[SOURCE EXCERPT]
* Start *

WASHINGTON (AP) — The Supreme Court agreed Monday to hear an appeal from a private prison company facing a lawsuit claiming immigration detainees were forced to work and paid a $1 a day in Colorado.

The GEO Group appealed to the high court after a judge refused to toss out the 2014 lawsuit saying the detainees had to perform both unpaid janitorial work and other jobs for little pay to supplement meager meals.

The company says the lawsuits are really a back door way to push back against federal immigration policy, and its pay rates are in line with Immigration and Customs Enforcement regulations.

They say the migrants can’t sue because it's running Aurora, Colorado, facility on behalf of the government, which is immune from such lawsuits.

Attorneys for the migrants say the lawsuit is only about people being paid “almost nothing” for their work, and the contract didn't require them to pay so little.

* End *

[REQUIRED WORK]
1) Answer these questions about the Supreme Court news excerpt:
(a) How much per day does the lawsuit say the detainees were paid?
(b) In what year was the lawsuit filed?
(c) In which city is the facility the company runs on the government's behalf?
2) Extend the news excerpt about the GEO Group detainee lawsuit, picking up after its final sentence.

[DATASET CONTENT]
* Start *

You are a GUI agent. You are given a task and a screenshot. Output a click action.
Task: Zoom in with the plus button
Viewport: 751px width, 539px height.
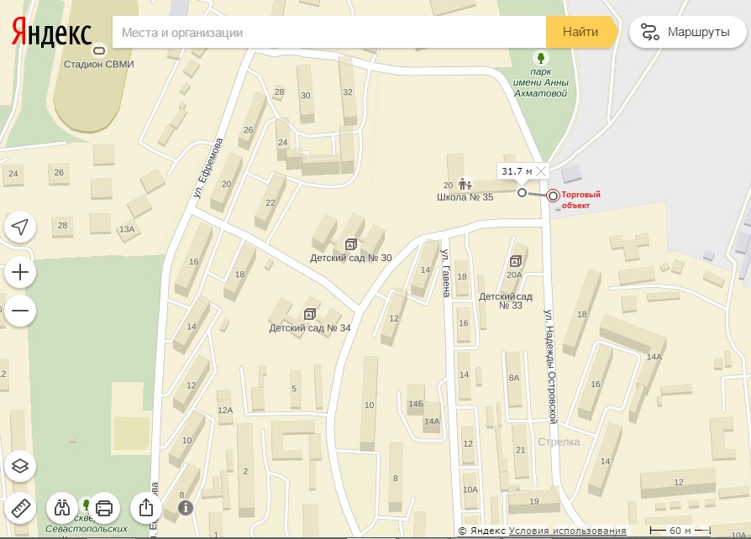pyautogui.click(x=20, y=272)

* End *

[RESPONSES TO THE EXERCISE]
1)
(a) $1 a day
(b) 2014
(c) Aurora, Colorado

2)
A lower court judge allowed the lawsuit to go forward and the U.S. 10th Circuit Court of Appeals found it couldn't review the immunity claim before trial. The GEO Group argued to the Supreme Court that government contractors should be able to argue that issue on appeal quickly.

The Florida-based GEO Group is one of the top private detention providers in the country, with management or ownership of about 77,000 beds at 98 facilities. Its contracts include a new federal immigration detention center where Newark Mayor Ras Baraka was arrested at a protest in May.

Similar lawsuits have been brought on behalf of immigration detainees elsewhere, including a Washington state case where the company was ordered to pay more than $23 million.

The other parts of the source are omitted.